AR-01: Republican Recruitment Fail

Remember back when Marion Berry’s retirement in the R+8, trending-the-wrong-direction AR-01 was going to hand one more vulnerable southern seat to the Republicans? Turns out… eh, not so much:

Arkansas’ filing deadline passed Monday afternoon and while Republicans made a lot of noise about their chances in the 1st district in the days after Rep. Marion Berry (D) announced his retirement, all the sound and fury may have actually signified nothing….

In the end, the only Republican to join the contest after Berry announced his retirement was Princella Smith, a former congressional aide to freshman Louisiana Republican Rep. Anh “Joseph” Cao.

Smith will face off against the equally unknown and untested Rick Crawford, an Army veteran, farm broadcaster and businessman who entered the race in May 2009.

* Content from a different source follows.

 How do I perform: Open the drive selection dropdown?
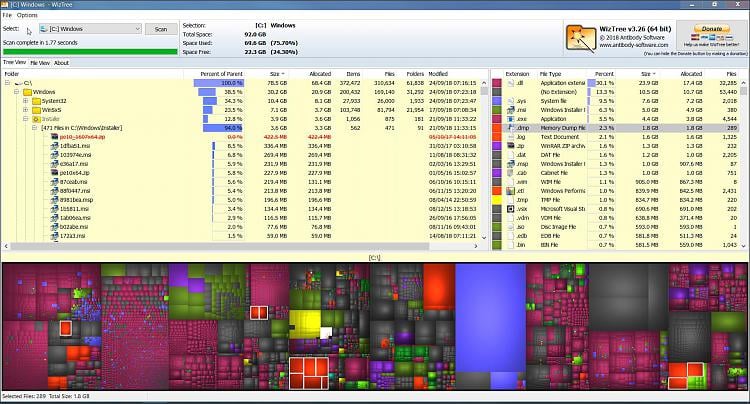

Republicans had sought to get one of several state legislators into the race — state Sens. Davy Carter or Johnny Key. However, both said no, leaving the GOP without a backup plan. Meanwhile, top-tier Democrats piled into the race in this historically-Democratic district, including state Sen. Steve Bryles, former state Sen. Tim Wooldridge, state Rep. David Cook, and Berry’s former CoS, Chad Causey. Like PA-12, here’s a district where the Democratic tradition and the disparity between the two parties’ benches may just save our bacon despite an ominous trend at the presidential level.

Filing information about the rest of the Arkansas races is here. AR-02 is still a very vulnerable seat to Republican takeover, with former US Attorney Tim Griffin armed with lots of money and Beltway connections. Dems still have a top-tier recruit here, though, state House speaker Robbie Wills, so even here we’re in Tossup territory. Mike Ross in AR-04 seems to have emerged with only bottom-rung opposition, so hopefully he can contribute some time and money to shoring up the other races in the state. Democratic State Sen. Shane Broadway also seems poised to hold onto the Lt. Governor seat being vacated by Bill Halter; he faces off against only a pastor and a pizza restaurant owner.